Zonder Titel, 2004-2005, © Heleen Bijvank

With its exhibition of work by the Japanese photographer Rinko Kawauchi, Huis Marseille is introducing a series of presentations of highly promising photographers and artists who have demonstrated great visual potential. This series of large and small presentations will consist of various clusters of photographs or projections that map the development of the artists up till now. Museological collecting is the tenor of these exhibitions, which are based on a special collaboration with the collector Han Nefkens, who since 2000 has assembled an extensive array of contemporary art entitled H + F Collection, a substantial portion of which is on structural loan to institutions such as the Museum Boijmans van Beuningen, the De Pont Museum for Contemporary Art and the Centraal Museum in Utrecht. In the coming period, Huis Marseille and H + F Collection will acquire art works together, with H + F Collection buying the works and presenting them to Huis Marseille on permanent loan. Huis Marseille has also invited Han Nefkens to guest curate an exhibition in March 2006 showing the first substantial results of this unique collaboration between a museum and a private collector (including the work of Uta Barth, Syoin Kajii and Frank van der Salm among others). This fall’s exhibition of the young Japanese photographer Rinko Kawauchi presents her work for the first time in the Netherlands and gives a taste of what will be added to Huis Marseille’s collection in the coming period. It promises to be a special and exciting time.
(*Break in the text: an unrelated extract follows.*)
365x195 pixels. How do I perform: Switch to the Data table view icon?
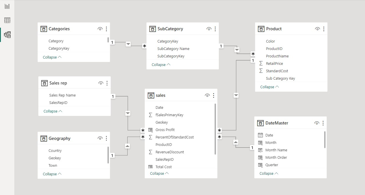click(7, 20)
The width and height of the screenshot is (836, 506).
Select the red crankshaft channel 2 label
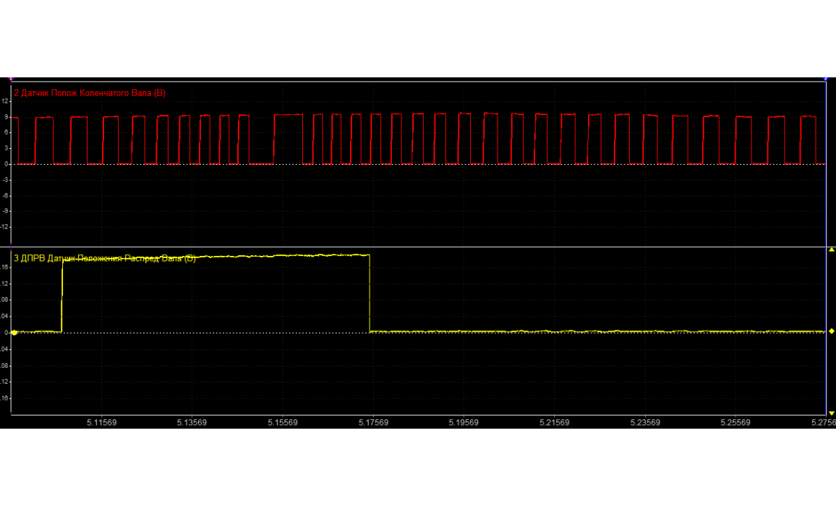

Rinko Kawauchi (Shiga, Japan, 1972) has had great success in the past few years with her photographic books Utatane (Catnap), Hanabi (Fireworks) and Hanako. This year AILA (Turkish for ‘family’) has been added to the list, from which Huis Marseille has made a selection for this exhibition. Kawauchi’s work focuses on life, which she particularizes in themes such as birth and death, family life, eating and being eaten. She approaches these concepts in what is perhaps a fundamentally Japanese manner – not as contradictory, but as equivalent and complementary, conditions of our existence. Consequently her photographs gain meaning only when considered in relation to one another, in a series which has no fixed sequence. At the same time, however, these photographs also illustrate the essence of photography in that they capture a moment or a detail which otherwise would have gone unnoticed. Kawauchi manipulates light and colour in a precise and extremely subtle manner and gets so close to her subjects that her work not only appeals to the eye but to the rest of the senses as well.

Also see: www.h-fcollection.com 

Project Room: Marijke van Warmerdam

10 September–4 December 2005

Marijke van Warmerdam has been invited to turn the Garden Room into a project room this autumn. Her work moves between photography, video, installation art and sculpture in such a way that it cannot be pinpointed by one specific label. Her themes and her approach to the realization of the images themselves are primarily visual and in the final instance always elude rationality. Marijke van Warmerdam employees narrative elements which she sometimes combines with repetitive structures. Her work is represented in the Huis Marseille collection.

Jun Nguyen-Hatsushiba: Memorial Project Nha Trang

10 September–6 November 2005

The Souterrain will feature a video by the Japanese-Vietnamese photographer Jun Nguyen-Hatsushiba, from the Dommering Collection (Amsterdam): Memorial Project Nha Trang: Towards the Complex – For the Courageous, the Curious, and the Cowards (2001). In this poetic film, Nguyen-Hatsushiba stages an underwater race between rickshaws – his way of showing what a difficult road Vietnam has to travel on its way to economic recovery after a half-century of war and political unrest. In slow motion and without sound a group of pearl divers pulls rickshaws across the bottom of the ocean, symbolizing the fate of people trapped between the old and the new way of life in Vietnam. The title refers to the duty of the living to remember the dead. In this film, the living represent the dead. The ghostly appearance of these weightless, silent pearl divers under water brings these extremes very close together.

Heleen Bijvank and Katerien ter Meulen: Experiments with Camera Obscura

10 September–6 November 2005

During the autumn and winter of 2004 a life-sized Camera Obscura designed by artist J.C.J. Vanderheyden was set up in Huis Marseille’s garden in honour of the museum’s fifth anniversary, giving visitors the opportunity of literally experiencing in the flesh how a photographic camera works. Two photographers, Heleen Bijvank and Katerien ter Meulen, have shown that you can really take good photographs with this camera. The results of their experiments will be on view this fall in the garden house.